Reproduce exactly the lines of the material beneath, from the line that contains "Close the Progress" to the line that contains "Given: Click the Edit Design button", both included, and no other lines.

........

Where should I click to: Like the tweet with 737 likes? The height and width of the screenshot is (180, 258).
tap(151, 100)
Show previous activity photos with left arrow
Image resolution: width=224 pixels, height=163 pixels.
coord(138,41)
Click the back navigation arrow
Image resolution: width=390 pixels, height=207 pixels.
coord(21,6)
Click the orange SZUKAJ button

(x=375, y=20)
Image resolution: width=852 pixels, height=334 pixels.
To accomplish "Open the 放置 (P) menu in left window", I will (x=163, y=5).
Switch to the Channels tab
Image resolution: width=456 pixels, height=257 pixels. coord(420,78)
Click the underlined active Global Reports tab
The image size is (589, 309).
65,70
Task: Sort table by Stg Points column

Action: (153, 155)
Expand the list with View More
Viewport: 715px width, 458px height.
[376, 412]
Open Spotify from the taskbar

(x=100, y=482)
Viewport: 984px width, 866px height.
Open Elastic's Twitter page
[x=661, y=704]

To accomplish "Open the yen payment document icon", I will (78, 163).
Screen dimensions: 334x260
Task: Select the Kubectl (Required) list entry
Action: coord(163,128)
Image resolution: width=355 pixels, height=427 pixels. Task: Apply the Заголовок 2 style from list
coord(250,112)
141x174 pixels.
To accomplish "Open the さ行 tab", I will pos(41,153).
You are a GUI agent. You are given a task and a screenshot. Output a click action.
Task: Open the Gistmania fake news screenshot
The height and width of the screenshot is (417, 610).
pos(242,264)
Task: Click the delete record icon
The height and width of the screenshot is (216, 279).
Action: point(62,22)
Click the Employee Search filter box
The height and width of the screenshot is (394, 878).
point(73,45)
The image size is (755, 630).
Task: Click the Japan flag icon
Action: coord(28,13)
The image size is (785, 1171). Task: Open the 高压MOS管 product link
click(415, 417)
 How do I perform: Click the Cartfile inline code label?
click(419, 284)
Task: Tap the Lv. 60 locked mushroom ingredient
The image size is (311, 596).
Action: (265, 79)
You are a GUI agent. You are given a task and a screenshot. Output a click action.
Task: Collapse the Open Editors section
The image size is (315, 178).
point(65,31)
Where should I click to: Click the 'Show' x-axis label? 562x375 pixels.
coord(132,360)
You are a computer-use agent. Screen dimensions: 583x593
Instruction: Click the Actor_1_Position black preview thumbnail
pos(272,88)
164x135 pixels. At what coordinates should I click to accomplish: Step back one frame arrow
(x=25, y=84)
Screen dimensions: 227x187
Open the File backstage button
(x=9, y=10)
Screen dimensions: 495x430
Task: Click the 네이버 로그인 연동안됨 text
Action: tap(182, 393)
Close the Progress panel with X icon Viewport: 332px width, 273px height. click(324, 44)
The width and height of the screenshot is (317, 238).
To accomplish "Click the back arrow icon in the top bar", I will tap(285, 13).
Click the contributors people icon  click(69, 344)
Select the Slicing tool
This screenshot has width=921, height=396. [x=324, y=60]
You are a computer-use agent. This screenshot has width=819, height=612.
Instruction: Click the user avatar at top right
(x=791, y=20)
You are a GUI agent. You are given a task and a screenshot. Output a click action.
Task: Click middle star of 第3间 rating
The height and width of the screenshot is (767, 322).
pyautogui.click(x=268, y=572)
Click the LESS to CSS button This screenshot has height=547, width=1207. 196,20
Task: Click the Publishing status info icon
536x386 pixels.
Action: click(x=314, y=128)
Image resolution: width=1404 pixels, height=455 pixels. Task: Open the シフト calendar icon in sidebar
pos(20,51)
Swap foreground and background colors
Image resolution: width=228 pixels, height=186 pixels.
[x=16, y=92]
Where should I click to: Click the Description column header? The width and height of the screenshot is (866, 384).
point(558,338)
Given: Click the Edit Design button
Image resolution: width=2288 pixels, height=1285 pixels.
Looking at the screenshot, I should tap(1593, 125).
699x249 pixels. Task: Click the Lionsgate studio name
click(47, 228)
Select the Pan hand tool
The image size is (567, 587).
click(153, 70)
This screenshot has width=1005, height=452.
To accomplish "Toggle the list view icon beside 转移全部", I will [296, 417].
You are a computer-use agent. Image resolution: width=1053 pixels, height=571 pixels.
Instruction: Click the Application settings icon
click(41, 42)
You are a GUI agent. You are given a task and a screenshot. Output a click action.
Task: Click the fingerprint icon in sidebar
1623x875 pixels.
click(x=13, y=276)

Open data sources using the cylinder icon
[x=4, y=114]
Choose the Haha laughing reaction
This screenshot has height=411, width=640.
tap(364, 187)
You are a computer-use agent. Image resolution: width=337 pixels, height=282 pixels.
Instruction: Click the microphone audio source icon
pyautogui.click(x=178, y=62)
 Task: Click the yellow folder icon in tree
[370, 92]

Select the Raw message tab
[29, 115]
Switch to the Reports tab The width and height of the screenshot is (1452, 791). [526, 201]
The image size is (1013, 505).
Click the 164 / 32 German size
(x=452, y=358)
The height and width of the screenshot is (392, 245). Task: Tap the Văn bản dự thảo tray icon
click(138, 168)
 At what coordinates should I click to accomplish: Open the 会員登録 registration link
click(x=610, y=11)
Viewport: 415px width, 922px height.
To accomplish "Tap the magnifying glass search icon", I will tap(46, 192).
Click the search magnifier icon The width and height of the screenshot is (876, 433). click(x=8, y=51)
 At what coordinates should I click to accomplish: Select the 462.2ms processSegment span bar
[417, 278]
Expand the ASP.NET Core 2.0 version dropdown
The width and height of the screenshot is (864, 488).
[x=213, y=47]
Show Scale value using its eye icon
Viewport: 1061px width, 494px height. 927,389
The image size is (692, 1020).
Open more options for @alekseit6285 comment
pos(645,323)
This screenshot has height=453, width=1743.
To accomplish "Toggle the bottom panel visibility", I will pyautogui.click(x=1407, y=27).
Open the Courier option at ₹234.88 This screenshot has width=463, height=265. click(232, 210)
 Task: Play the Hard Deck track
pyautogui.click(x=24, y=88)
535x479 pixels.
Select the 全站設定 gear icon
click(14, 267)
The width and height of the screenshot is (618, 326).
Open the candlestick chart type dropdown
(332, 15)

........

# [REPLY]
Close the Progress panel with X icon Viewport: 332px width, 273px height. click(324, 44)
The width and height of the screenshot is (317, 238).
To accomplish "Click the back arrow icon in the top bar", I will tap(285, 13).
Click the contributors people icon  click(69, 344)
Select the Slicing tool
This screenshot has width=921, height=396. [x=324, y=60]
You are a computer-use agent. This screenshot has width=819, height=612.
Instruction: Click the user avatar at top right
(x=791, y=20)
You are a GUI agent. You are given a task and a screenshot. Output a click action.
Task: Click middle star of 第3间 rating
The height and width of the screenshot is (767, 322).
pyautogui.click(x=268, y=572)
Click the LESS to CSS button This screenshot has height=547, width=1207. 196,20
Task: Click the Publishing status info icon
536x386 pixels.
Action: click(x=314, y=128)
Image resolution: width=1404 pixels, height=455 pixels. Task: Open the シフト calendar icon in sidebar
pos(20,51)
Swap foreground and background colors
Image resolution: width=228 pixels, height=186 pixels.
[x=16, y=92]
Where should I click to: Click the Description column header? The width and height of the screenshot is (866, 384).
point(558,338)
Given: Click the Edit Design button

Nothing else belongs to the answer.